The Email: I always email first, even if they ask for a call. I never include my phone number, last name, address, etc, even if they say the require it. I always have the title of the item in the email subject line. I always write a full email, request any data I need, suggest a visit time, and act friendly!
Great chair on craigslist! I've been looking for an accent chair for my living room, and that looks perfect. Would you remind providing dimensions?
If this is still available, I'd love to come see it either tonight or tomorrow night after work.
Please let me know what works for you- I look forward to hearing from you!
Best, Meaghan
I think people are more likely to respond if they think you are serious and send a fully articulated email. There are plenty of scammers that will send you an email saying "hi I like your golf clubs are they available?", or even just, "do you still have the item?". If you reply, they now have your email address, and let me tell ya, they will not be trying to set up an appointment to buy your golfing accessories- instead, they will be selling your email address to a sexy phone call company or some nonsense. It has never happened to me, even though I've sold countless items, but people will be cautious, so make sure you sound as legit as possible (and only respond to the legit emails if you're a seller)!

The Phone Call: This is SO not my favorite way to get in touch. I think it's awkward. If you're calling about an item that you desperately want, it's probably your best bet, since you can get an immediate response. Personally, I rely on the email option.

3. In-Person Transaction

If you are going to someone's home: get their address ahead of time and pick a specific time to come by. You don't want to drive out there for nothing. Bring a friend- you really shouldn't ever be going to someone's home alone. Not safe, just dumb. You can even ask them to bring the item outside, so you're never in their home. Be polite, shake their hand, it's going to be a smidge uncomfortable but just think how worth it it will be when that gorgeous deer head/Eames chair/oil painting/ brass étagère is yours!

Another great option is to meet in a public area, like a supermarket or convenience store nearby, but when you're dealing with large furniture or difficult-to-transport items, that's not always an option.

Take your time going over the item. Is it exactly as described? Is it in good condition? Were the photos accurate? Does it fulfill what you were looking for? Pictures lie. Below is the seller photo of my rug; compare it to my (more accurate) pictures of the rug's so PINK. They don't even look like the same rug!! I happened to prefer the red anyway, but if you wanted a pink rug, now would be the time to walk away.

I used to feel so anxious when meeting with a seller that I would often just give the item a quick glance and then pay and then run...not smart. Make sure you WANT the item- it's completely reasonable to walk away if the item isn't exactly what you need. Reviewing the item closely may also give you some bargaining power- did they forget to mention a scratch or a stick drawer? Maybe you can get them to knock off a couple bills.

I almost always barter, because people expect it. They want to get rid of their junk, and if they're selling it on Craigslist, they know that they'll be dealing with bargain hunters. Unless I feel like something is a total steal, I always ask if they can be flexible with price, then suggest a specific dollar amount.

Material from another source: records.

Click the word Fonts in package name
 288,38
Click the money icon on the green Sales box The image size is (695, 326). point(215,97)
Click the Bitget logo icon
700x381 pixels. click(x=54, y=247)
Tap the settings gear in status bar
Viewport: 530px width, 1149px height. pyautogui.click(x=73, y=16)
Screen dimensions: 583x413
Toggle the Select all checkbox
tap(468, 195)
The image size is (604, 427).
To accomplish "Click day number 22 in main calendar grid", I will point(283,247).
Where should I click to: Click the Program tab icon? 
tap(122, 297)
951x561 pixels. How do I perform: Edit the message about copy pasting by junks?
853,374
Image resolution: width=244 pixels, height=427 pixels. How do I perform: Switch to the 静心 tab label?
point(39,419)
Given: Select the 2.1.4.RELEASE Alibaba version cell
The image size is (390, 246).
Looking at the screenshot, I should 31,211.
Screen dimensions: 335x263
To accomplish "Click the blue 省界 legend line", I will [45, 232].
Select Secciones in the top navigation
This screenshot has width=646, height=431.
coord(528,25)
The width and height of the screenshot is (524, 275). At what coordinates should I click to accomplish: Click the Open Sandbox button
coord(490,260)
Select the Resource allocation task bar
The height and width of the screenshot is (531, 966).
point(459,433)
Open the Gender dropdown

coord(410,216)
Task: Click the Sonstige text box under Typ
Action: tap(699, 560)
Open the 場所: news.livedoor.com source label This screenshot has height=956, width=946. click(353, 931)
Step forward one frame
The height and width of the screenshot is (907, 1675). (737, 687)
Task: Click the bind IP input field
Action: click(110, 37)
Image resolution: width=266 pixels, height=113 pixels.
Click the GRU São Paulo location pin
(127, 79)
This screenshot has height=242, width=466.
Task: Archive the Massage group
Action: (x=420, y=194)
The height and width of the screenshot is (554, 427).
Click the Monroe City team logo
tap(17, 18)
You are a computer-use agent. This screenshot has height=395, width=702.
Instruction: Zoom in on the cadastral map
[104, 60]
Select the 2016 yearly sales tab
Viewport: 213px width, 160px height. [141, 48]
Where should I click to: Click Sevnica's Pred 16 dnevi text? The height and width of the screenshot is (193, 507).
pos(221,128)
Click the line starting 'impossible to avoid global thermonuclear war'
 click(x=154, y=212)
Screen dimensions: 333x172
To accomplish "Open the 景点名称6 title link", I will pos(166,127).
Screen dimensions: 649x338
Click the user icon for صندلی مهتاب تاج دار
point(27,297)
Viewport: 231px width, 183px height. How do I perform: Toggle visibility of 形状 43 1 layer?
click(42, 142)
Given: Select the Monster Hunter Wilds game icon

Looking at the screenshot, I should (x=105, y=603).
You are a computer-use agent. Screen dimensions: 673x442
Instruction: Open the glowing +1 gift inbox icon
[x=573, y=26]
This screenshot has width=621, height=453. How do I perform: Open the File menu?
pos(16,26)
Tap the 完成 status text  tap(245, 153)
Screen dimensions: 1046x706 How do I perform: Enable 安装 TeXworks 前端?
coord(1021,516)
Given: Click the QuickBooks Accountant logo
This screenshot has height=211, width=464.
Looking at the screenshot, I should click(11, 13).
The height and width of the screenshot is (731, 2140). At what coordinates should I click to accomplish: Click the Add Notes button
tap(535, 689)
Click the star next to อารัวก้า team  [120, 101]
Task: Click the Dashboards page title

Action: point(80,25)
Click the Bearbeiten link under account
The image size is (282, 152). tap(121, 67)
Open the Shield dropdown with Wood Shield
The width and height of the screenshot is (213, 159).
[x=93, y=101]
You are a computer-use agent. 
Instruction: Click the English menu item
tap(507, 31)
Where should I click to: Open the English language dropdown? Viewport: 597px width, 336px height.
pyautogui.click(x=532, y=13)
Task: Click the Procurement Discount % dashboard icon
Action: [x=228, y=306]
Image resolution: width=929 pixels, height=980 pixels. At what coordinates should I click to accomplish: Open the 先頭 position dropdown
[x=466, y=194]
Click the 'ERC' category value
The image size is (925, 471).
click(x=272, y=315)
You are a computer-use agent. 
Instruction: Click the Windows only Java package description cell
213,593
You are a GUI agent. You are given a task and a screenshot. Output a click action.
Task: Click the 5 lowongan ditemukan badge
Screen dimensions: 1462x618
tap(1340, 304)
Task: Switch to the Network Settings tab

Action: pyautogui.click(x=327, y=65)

I'd say 80% of the time people are willing to come down in price. If you don't want to shock them in person, you can even mention it in your initial email: D and I had our eye on a Restoration Hardware leather chair, but it was listed for $800. I emailed the seller and told him that, if he couldn't find a seller after a few weeks and needed to sell, I was willing to pay him $400 for the chair. It actually worked out- he was unable to sell and was moving overseas, and was willing to accept my offer. And that chair is BALLER.